W Polsce obowiązuje złe prawo

1 czerwca 2021 roku weszły w życie przepisy, które przyznały pierwszeństwo pieszym "wchodzącym na przejście". Piesi zyskali pierwszeństwo zarówno przed samochodami osobowymi, jak i 40-tonowymi ciężarówkami, a także autobusami, które podczas gwałtownego hamowania narażają na upadek przewożonych pasażerów, którzy przecież nie mają pasów. By sprawę skomplikować, piesi nie zyskali pierwszeństwa przed trawmajami.

Największy problem polega jednak na tym, że w polskim prawodawstwie nie znajdziemy definicji "wchodzenia na przejście". Jeszcze w wakacje ministerstwo infrastruktury, ustami swojego rzecznika twierdziło, że pieszy "wchodzący" na przejście to pieszy, który faktycznie tę czynność wykonuje, a nie stoi przed przejściem. Jest to zresztą zgodne z logiką - pieszy wchodzący (a więc poruszający się) nie może być pieszym jednocześnie stojącym.

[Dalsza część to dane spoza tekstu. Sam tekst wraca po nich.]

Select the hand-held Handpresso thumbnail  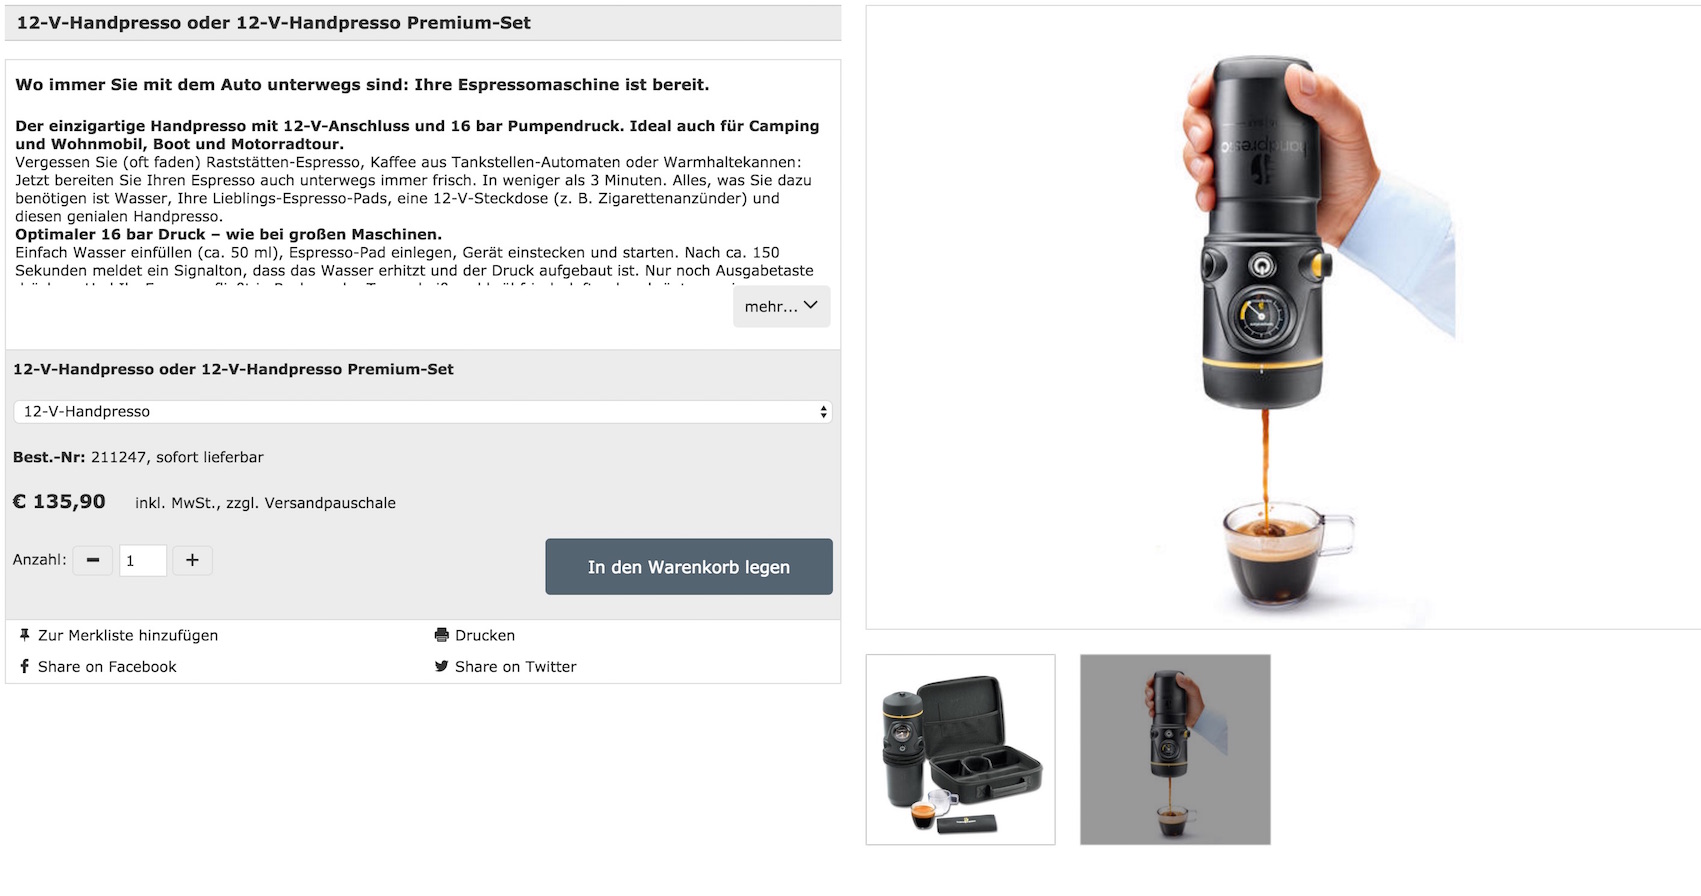[x=1175, y=750]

Następnie pojawiły się jednak, rozsiewane głównie przez różnego rodzaju samozwańczych ekspertów ruchu drogowego, a także miejskich aktywistów, interpretacje mówiące, że pieszy stojący obok przejścia automatycznie staje się pieszym wchodzącym. Ta interpretacja została została wzmocniona przez policjantów, którzy za niemal każde potrącenie na przejściu automatycznie zaczęli winić kierowcę. W efekcie wielu pieszych po prostu wchodzi na przejście, oddając swoje życie w ręce kierowców i nie biorąc pod uwagę np. drogi hamowania samochodu. Czasem, jak w Poznaniu, kończy się to tragicznie...

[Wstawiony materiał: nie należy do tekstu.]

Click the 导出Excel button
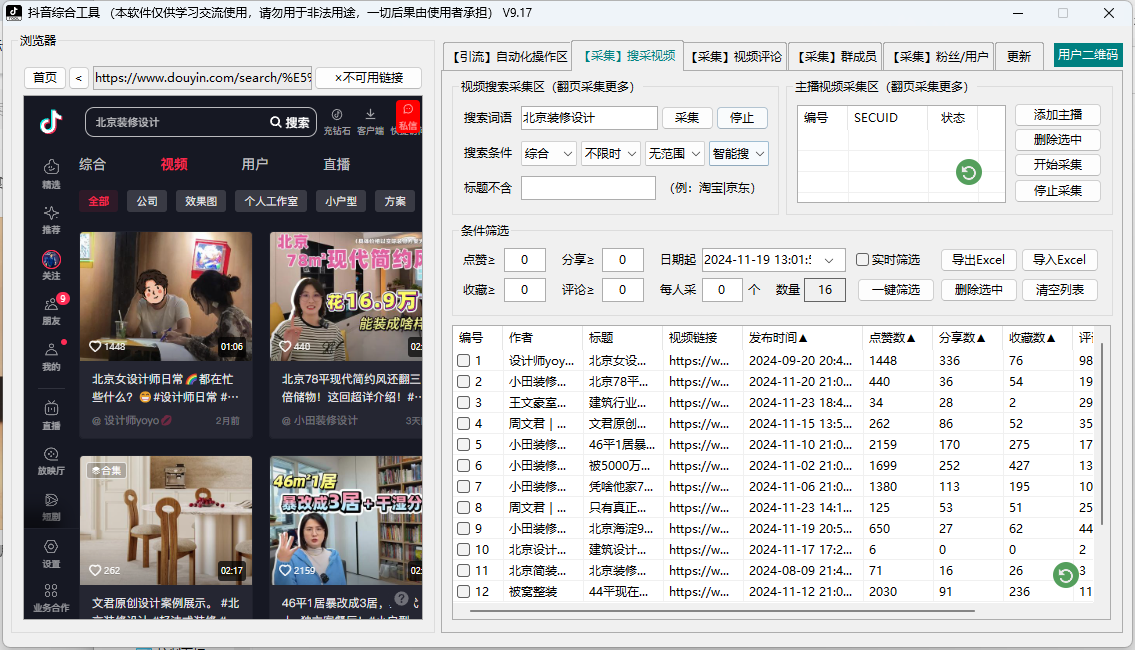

Jednym słowem nowe przepisy są skrajnie złe, powodując bałagan prawny. Są niejednoznaczne i wymagają interpretacji, co jest absurdalne. Ten bałagan został zresztą pogłębiony wyższymi mandatami za wykroczenia wobec pieszych. Co gorsza, jak poinformował Interię rzecznik ministerstwa infrastruktury Szymon Huptyś, nie są prowadzone żadne prace, które miałyby uregulować obecną sytuację.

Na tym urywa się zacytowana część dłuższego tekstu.